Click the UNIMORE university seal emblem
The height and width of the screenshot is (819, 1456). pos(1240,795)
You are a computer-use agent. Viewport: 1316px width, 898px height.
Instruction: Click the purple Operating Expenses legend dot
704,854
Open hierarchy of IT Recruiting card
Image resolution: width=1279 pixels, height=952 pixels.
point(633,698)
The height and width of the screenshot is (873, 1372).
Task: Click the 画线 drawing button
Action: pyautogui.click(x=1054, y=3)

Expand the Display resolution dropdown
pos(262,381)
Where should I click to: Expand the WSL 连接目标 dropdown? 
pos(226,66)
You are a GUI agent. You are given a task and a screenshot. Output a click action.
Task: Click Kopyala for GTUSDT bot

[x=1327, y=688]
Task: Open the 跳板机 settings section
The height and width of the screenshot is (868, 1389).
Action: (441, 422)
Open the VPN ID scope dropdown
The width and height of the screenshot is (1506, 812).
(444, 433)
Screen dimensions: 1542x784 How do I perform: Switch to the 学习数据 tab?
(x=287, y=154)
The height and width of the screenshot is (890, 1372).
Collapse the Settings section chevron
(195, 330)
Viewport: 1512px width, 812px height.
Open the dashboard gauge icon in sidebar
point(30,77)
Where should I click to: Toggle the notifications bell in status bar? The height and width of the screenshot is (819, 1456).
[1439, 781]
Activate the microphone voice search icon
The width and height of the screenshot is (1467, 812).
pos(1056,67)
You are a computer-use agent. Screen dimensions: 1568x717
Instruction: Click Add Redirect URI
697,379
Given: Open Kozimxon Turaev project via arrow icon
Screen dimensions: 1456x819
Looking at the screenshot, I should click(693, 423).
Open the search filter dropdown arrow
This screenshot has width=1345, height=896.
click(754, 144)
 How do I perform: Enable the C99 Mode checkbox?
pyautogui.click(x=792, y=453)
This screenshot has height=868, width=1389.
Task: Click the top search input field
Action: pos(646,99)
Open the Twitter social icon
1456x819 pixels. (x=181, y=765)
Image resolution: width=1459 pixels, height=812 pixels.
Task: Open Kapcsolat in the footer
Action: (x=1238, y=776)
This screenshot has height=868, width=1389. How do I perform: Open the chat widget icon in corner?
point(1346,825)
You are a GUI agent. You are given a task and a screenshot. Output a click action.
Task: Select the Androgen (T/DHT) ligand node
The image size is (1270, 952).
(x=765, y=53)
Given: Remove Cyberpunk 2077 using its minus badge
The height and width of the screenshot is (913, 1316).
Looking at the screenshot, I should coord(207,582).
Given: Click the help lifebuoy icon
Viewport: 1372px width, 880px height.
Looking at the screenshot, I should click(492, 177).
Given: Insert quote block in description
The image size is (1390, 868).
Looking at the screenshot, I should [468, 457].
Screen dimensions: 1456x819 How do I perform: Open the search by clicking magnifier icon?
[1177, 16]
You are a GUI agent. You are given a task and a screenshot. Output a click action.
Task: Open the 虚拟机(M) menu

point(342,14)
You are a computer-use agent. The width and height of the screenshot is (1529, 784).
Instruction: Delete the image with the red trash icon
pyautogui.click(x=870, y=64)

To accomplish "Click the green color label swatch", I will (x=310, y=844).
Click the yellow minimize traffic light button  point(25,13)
══════════
Task directions:
The response must contain every entry, each one identical to the original.

Output:
Click the UNIMORE university seal emblem
The height and width of the screenshot is (819, 1456). pos(1240,795)
You are a computer-use agent. Viewport: 1316px width, 898px height.
Instruction: Click the purple Operating Expenses legend dot
704,854
Open hierarchy of IT Recruiting card
Image resolution: width=1279 pixels, height=952 pixels.
point(633,698)
The height and width of the screenshot is (873, 1372).
Task: Click the 画线 drawing button
Action: pyautogui.click(x=1054, y=3)

Expand the Display resolution dropdown
pos(262,381)
Where should I click to: Expand the WSL 连接目标 dropdown? 
pos(226,66)
You are a GUI agent. You are given a task and a screenshot. Output a click action.
Task: Click Kopyala for GTUSDT bot

[x=1327, y=688]
Task: Open the 跳板机 settings section
The height and width of the screenshot is (868, 1389).
Action: (441, 422)
Open the VPN ID scope dropdown
The width and height of the screenshot is (1506, 812).
(444, 433)
Screen dimensions: 1542x784 How do I perform: Switch to the 学习数据 tab?
(x=287, y=154)
The height and width of the screenshot is (890, 1372).
Collapse the Settings section chevron
(195, 330)
Viewport: 1512px width, 812px height.
Open the dashboard gauge icon in sidebar
point(30,77)
Where should I click to: Toggle the notifications bell in status bar? The height and width of the screenshot is (819, 1456).
[1439, 781]
Activate the microphone voice search icon
The width and height of the screenshot is (1467, 812).
pos(1056,67)
You are a computer-use agent. Screen dimensions: 1568x717
Instruction: Click Add Redirect URI
697,379
Given: Open Kozimxon Turaev project via arrow icon
Screen dimensions: 1456x819
Looking at the screenshot, I should click(693, 423).
Open the search filter dropdown arrow
This screenshot has width=1345, height=896.
click(754, 144)
 How do I perform: Enable the C99 Mode checkbox?
pyautogui.click(x=792, y=453)
This screenshot has height=868, width=1389.
Task: Click the top search input field
Action: pos(646,99)
Open the Twitter social icon
1456x819 pixels. (x=181, y=765)
Image resolution: width=1459 pixels, height=812 pixels.
Task: Open Kapcsolat in the footer
Action: (x=1238, y=776)
This screenshot has height=868, width=1389. How do I perform: Open the chat widget icon in corner?
point(1346,825)
You are a GUI agent. You are given a task and a screenshot. Output a click action.
Task: Select the Androgen (T/DHT) ligand node
The image size is (1270, 952).
(x=765, y=53)
Given: Remove Cyberpunk 2077 using its minus badge
The height and width of the screenshot is (913, 1316).
Looking at the screenshot, I should coord(207,582).
Given: Click the help lifebuoy icon
Viewport: 1372px width, 880px height.
Looking at the screenshot, I should click(492, 177).
Given: Insert quote block in description
The image size is (1390, 868).
Looking at the screenshot, I should [468, 457].
Screen dimensions: 1456x819 How do I perform: Open the search by clicking magnifier icon?
[1177, 16]
You are a GUI agent. You are given a task and a screenshot. Output a click action.
Task: Open the 虚拟机(M) menu

point(342,14)
You are a computer-use agent. The width and height of the screenshot is (1529, 784).
Instruction: Delete the image with the red trash icon
pyautogui.click(x=870, y=64)

To accomplish "Click the green color label swatch", I will (x=310, y=844).
Click the yellow minimize traffic light button  point(25,13)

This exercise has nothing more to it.